WHAT TO DO
Report the lines of the material that carry the string "screenshot".

DATA PROVIDED
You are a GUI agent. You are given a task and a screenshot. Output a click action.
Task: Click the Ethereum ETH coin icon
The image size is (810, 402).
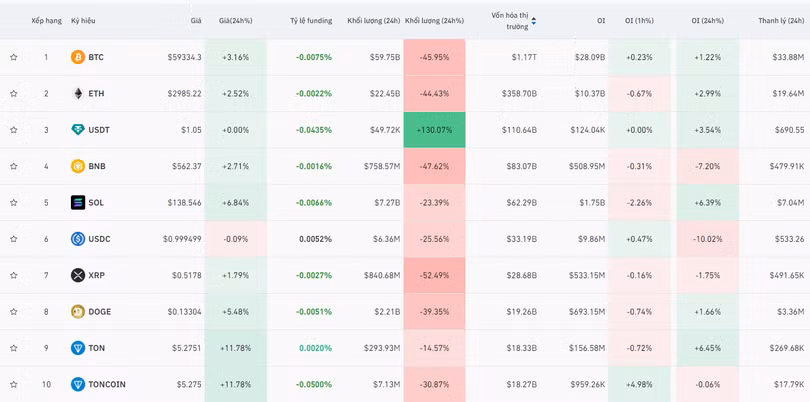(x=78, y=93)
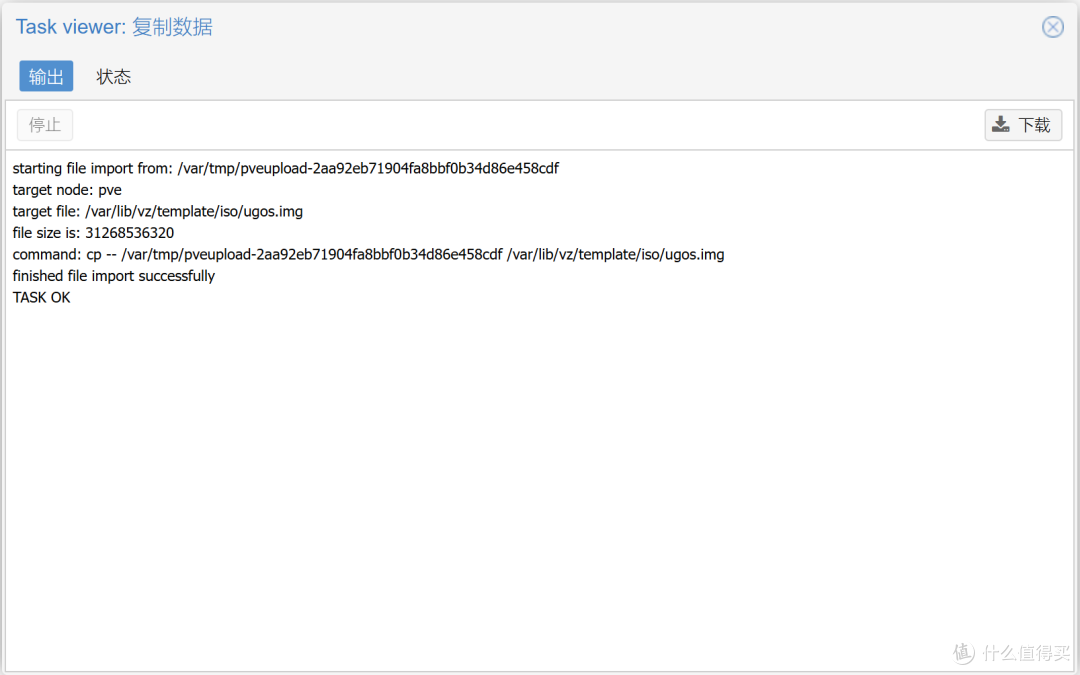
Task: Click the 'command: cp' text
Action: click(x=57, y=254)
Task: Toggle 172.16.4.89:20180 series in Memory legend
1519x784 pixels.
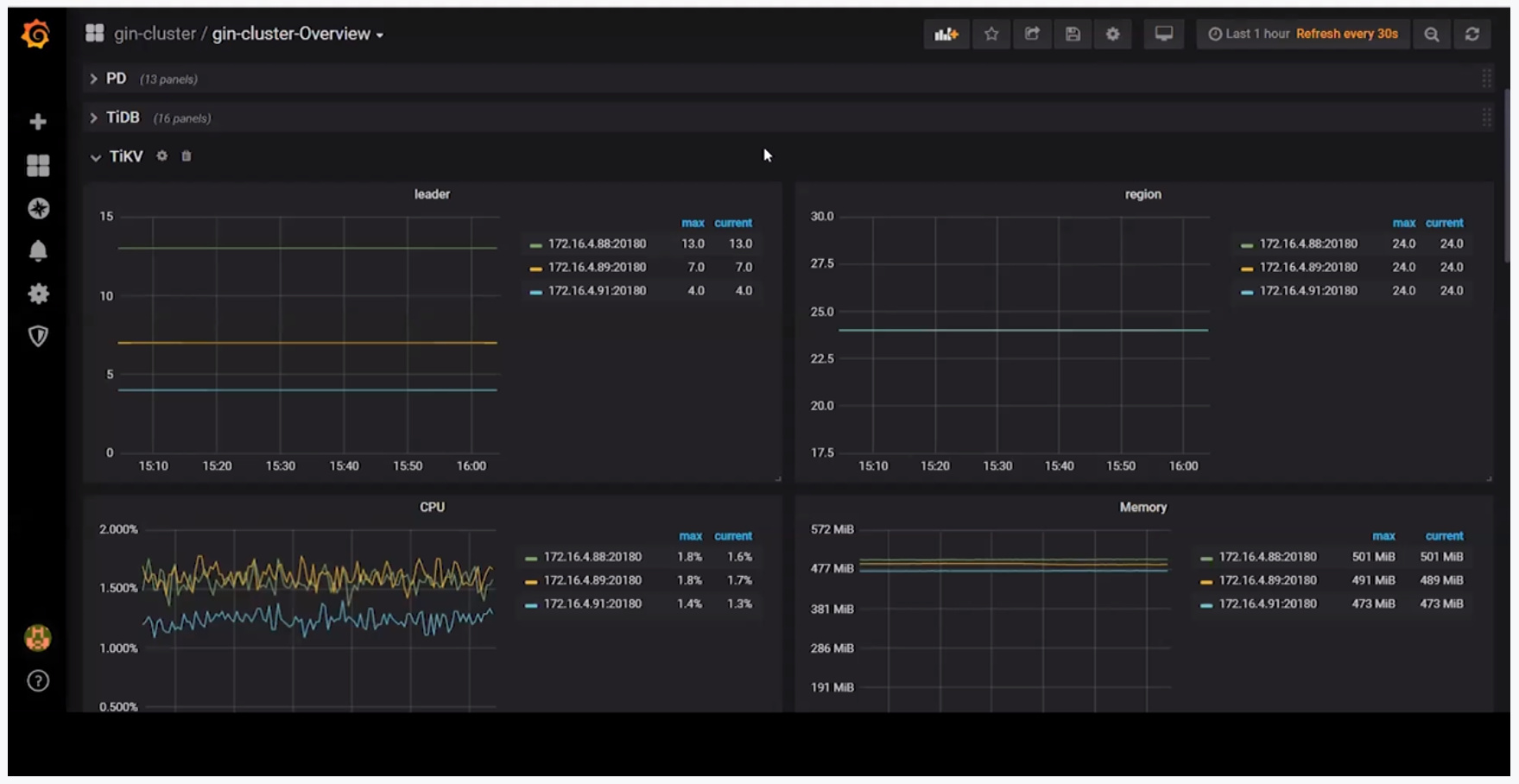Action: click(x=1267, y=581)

--

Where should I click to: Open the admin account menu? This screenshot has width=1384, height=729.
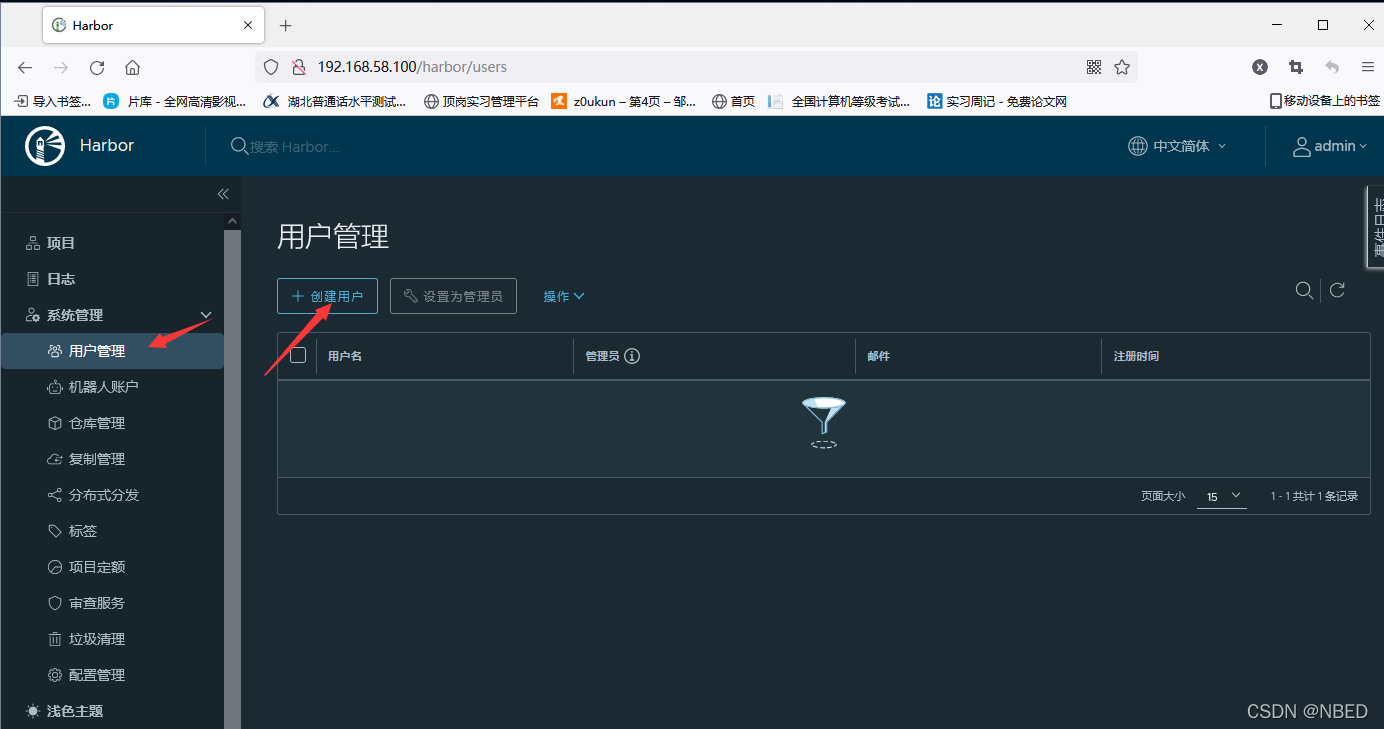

WORKED SOLUTION
You are a GUI agent. You are given a task and a screenshot. Output a click action.
Where should I click to: Open the admin account menu? This screenshot has width=1384, height=729.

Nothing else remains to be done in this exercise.